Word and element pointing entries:
━━━━━━

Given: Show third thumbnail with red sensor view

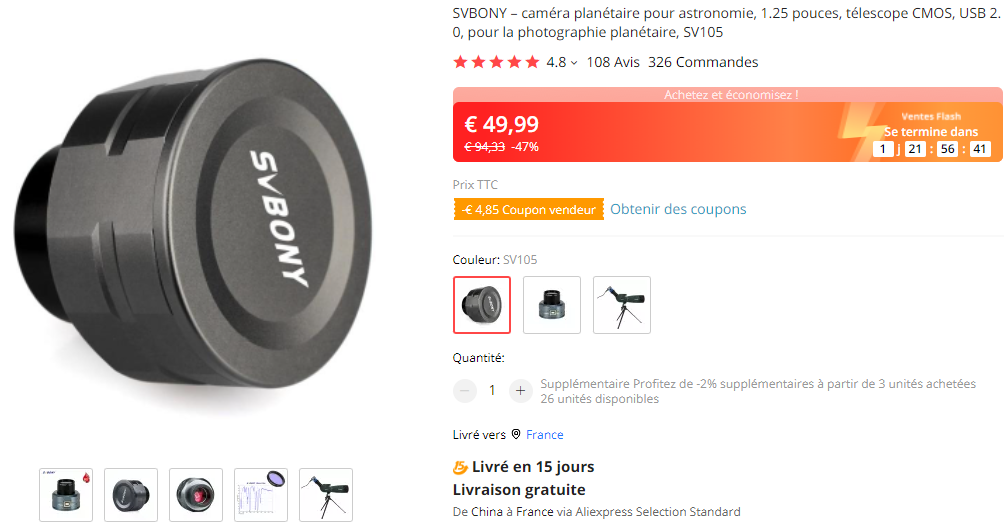Looking at the screenshot, I should click(x=196, y=495).
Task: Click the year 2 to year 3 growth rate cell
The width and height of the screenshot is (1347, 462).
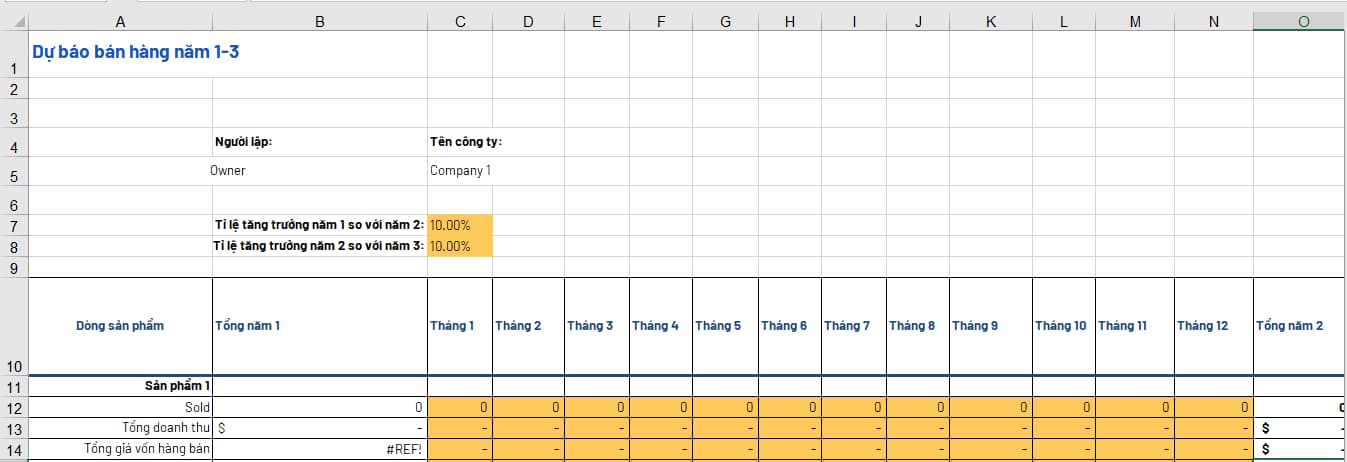Action: point(460,246)
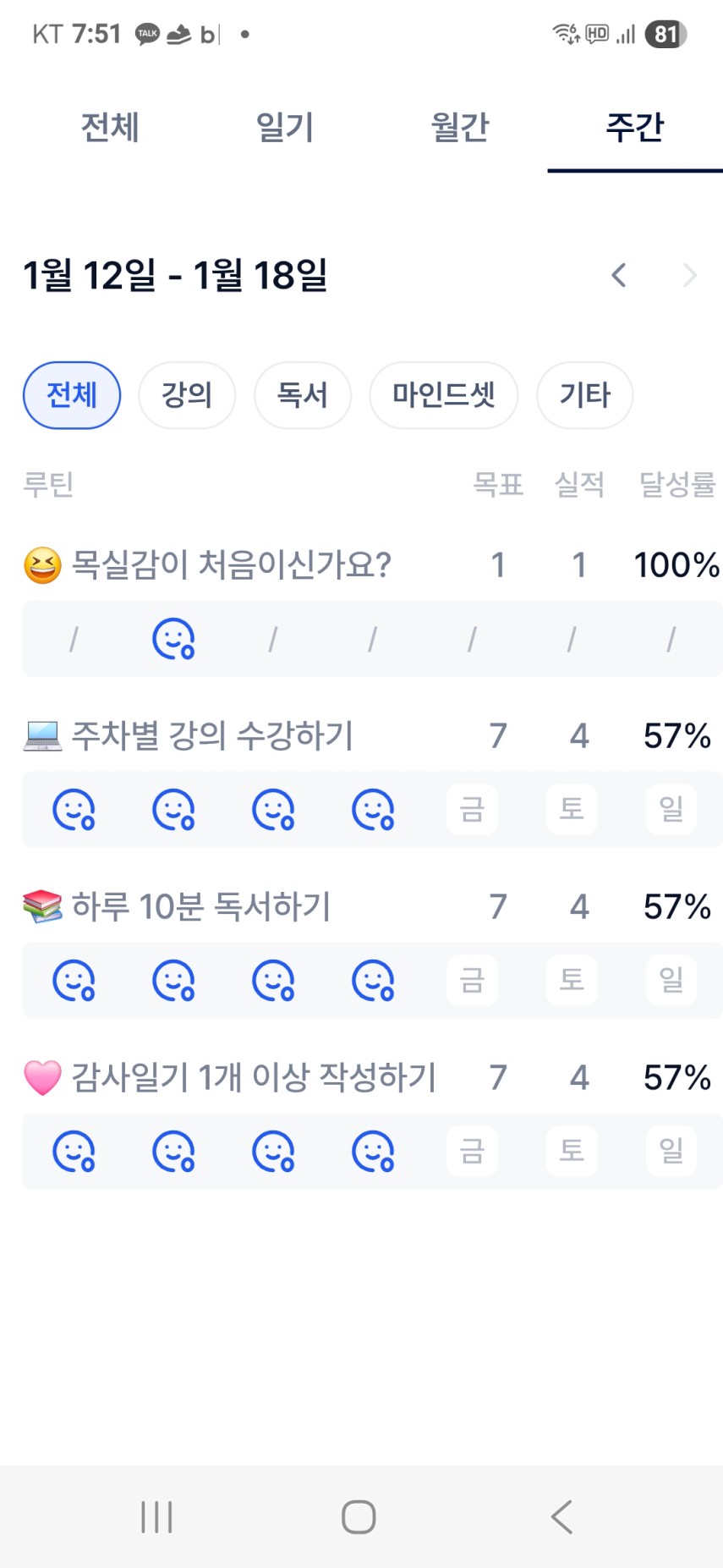The image size is (723, 1568).
Task: Open the recent apps navigation button
Action: pyautogui.click(x=156, y=1516)
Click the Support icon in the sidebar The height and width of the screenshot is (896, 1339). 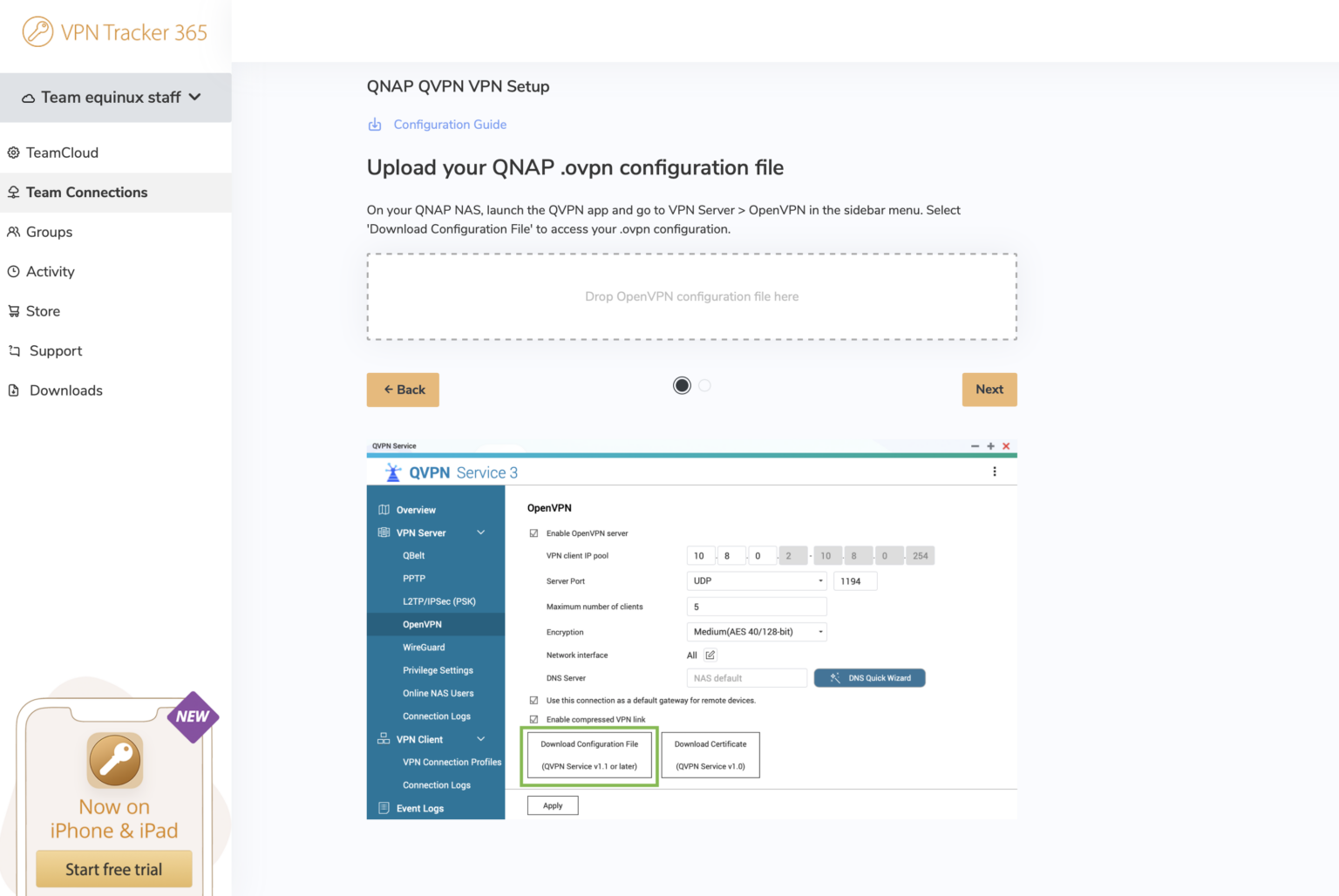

━━━━━━

Rewrite the lines of the records above as a numbered list, leaving out any blank lines and omitting the pictures.

1. Given: Show third thumbnail with red sensor view
2. Looking at the screenshot, I should click(x=196, y=495).
3. Task: Click the year 2 to year 3 growth rate cell
4. The width and height of the screenshot is (1347, 462).
5. Action: point(460,246)
6. The image size is (723, 1568).
7. Task: Open the recent apps navigation button
8. Action: pyautogui.click(x=156, y=1516)
9. Click the Support icon in the sidebar The height and width of the screenshot is (896, 1339). 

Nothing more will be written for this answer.